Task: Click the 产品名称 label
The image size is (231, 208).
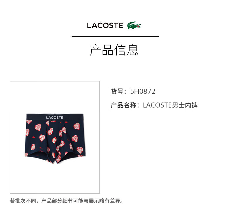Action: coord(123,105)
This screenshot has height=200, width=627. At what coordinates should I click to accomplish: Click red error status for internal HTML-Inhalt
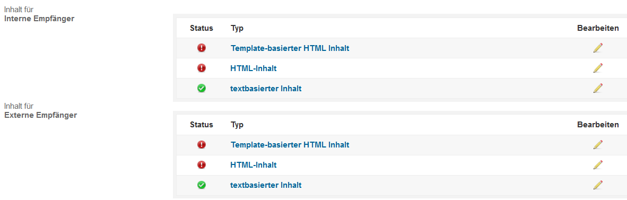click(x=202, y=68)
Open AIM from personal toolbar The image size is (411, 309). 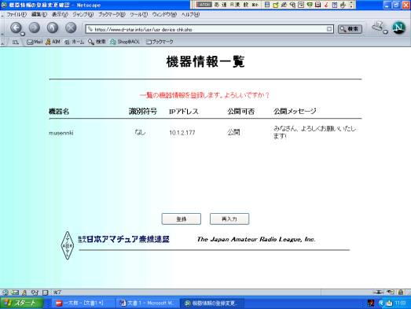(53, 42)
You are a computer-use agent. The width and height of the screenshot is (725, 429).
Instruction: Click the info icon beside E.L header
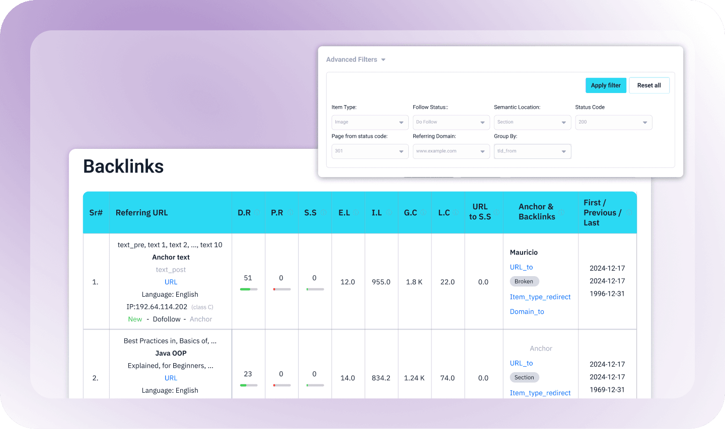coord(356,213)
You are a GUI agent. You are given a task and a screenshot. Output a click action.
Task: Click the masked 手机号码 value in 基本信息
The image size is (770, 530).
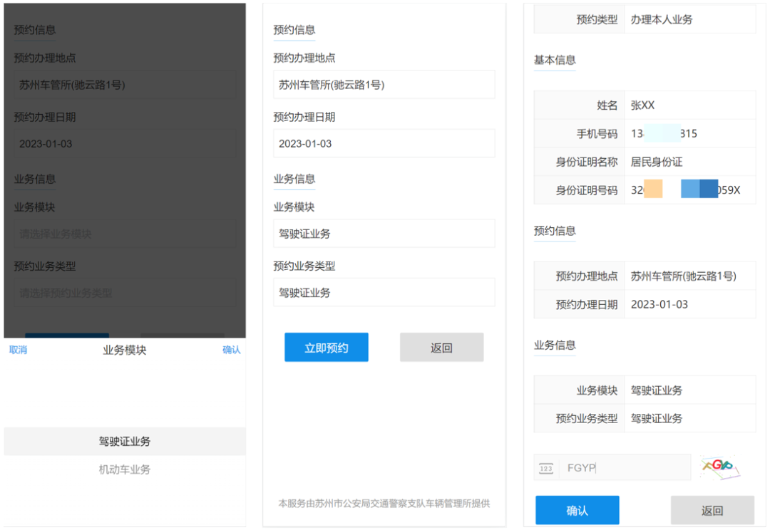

------------------------------

*Task objective*. Beginning at the line that contains "Task: Click the masked 手机号码 value in 基本信息", retype each line of the data above through the very last one. Do not retype the pictures.

*Answer space*.
Task: Click the masked 手机号码 value in 基本信息
The image size is (770, 530).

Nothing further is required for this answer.